— start of MATERIAL FOR THIS EXERCISE —

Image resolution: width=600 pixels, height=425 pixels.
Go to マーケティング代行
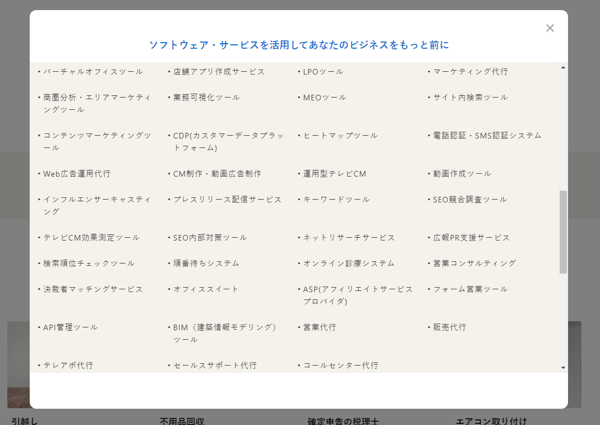pos(470,72)
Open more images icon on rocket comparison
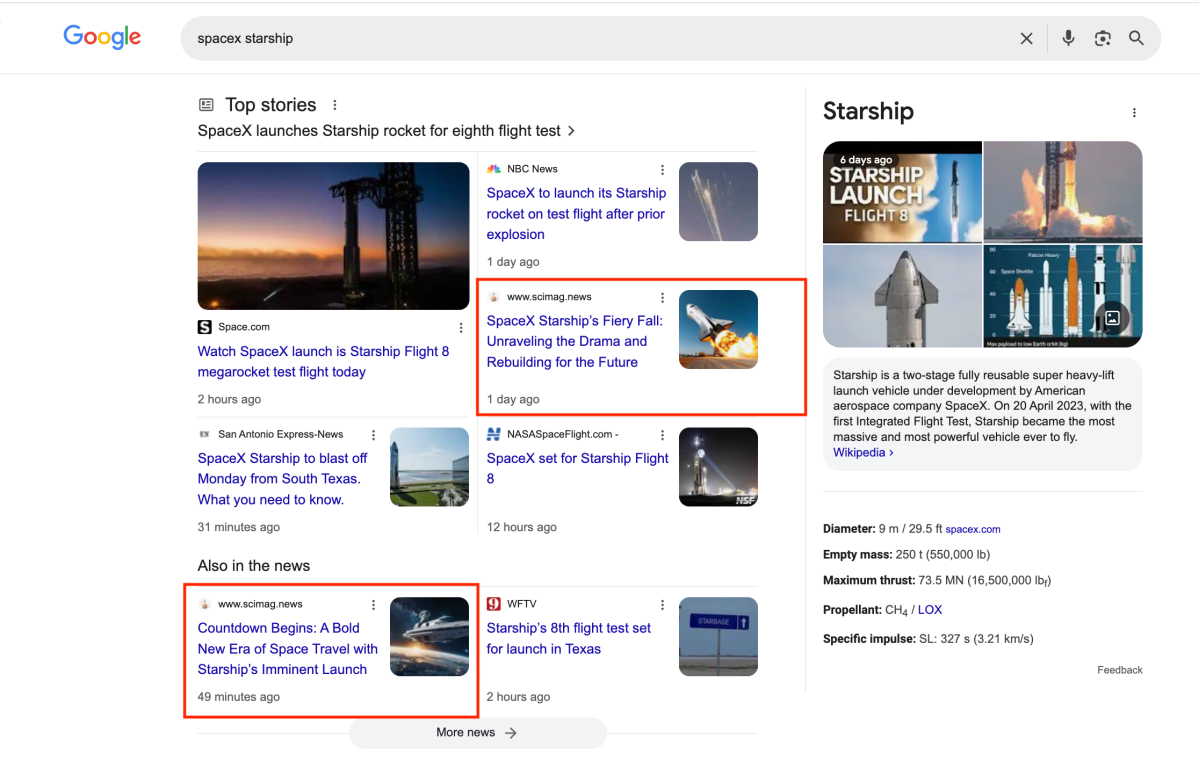 pos(1111,319)
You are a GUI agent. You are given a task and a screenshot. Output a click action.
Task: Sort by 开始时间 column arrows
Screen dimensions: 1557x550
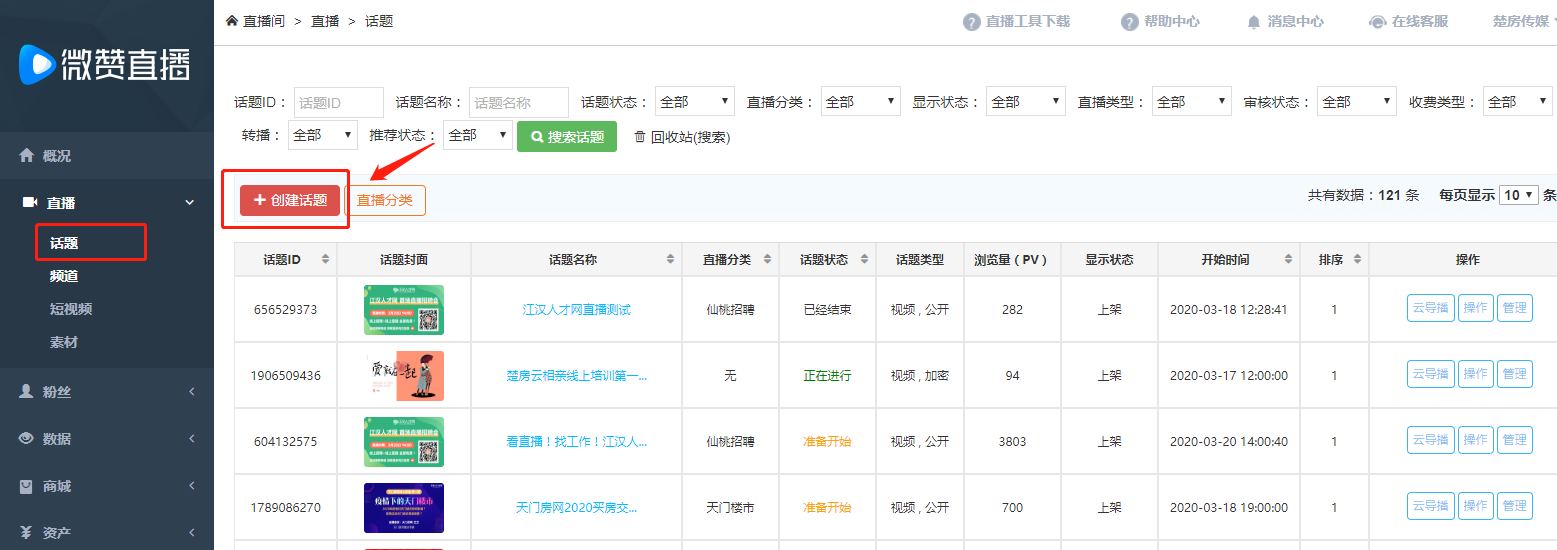pyautogui.click(x=1287, y=260)
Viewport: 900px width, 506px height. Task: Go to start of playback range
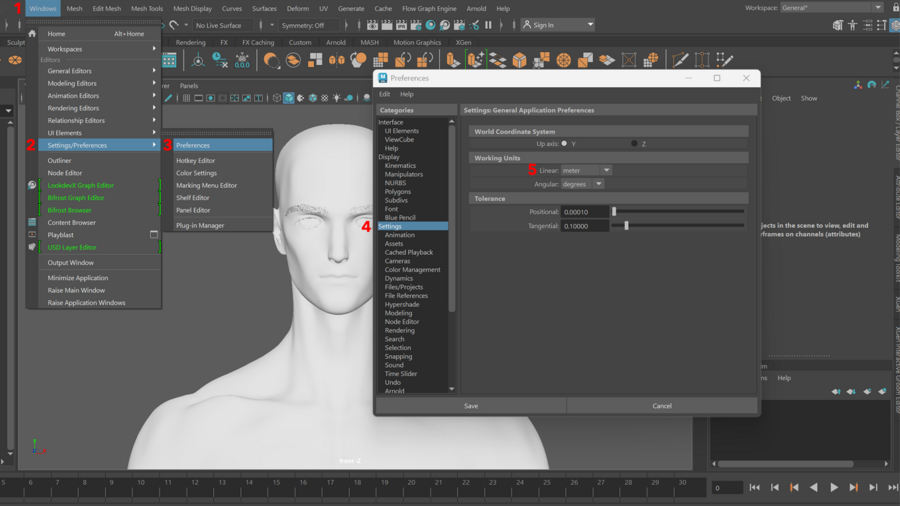pos(755,487)
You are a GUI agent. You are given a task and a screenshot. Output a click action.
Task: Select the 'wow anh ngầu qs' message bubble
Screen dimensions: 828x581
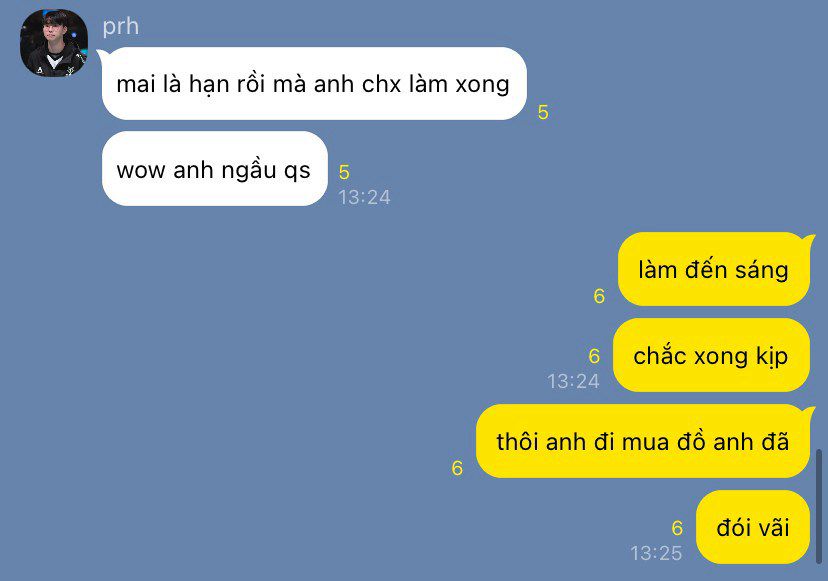[x=215, y=169]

— end of MATERIAL FOR THIS EXERCISE —

AIM ::
Render the lines from the start of the records through the line containing "pyautogui.click(x=1287, y=260)", inclusive, as a JSON list of strings with one string per line and no blank lines. Leave the pictures out of your answer.

REPLY ::
[
  "Image resolution: width=600 pixels, height=425 pixels.",
  "Go to マーケティング代行",
  "pos(470,72)",
  "Open more images icon on rocket comparison",
  " pos(1111,319)",
  "You are a GUI agent. You are given a task and a screenshot. Output a click action.",
  "Task: Sort by 开始时间 column arrows",
  "Screen dimensions: 1557x550",
  "pyautogui.click(x=1287, y=260)"
]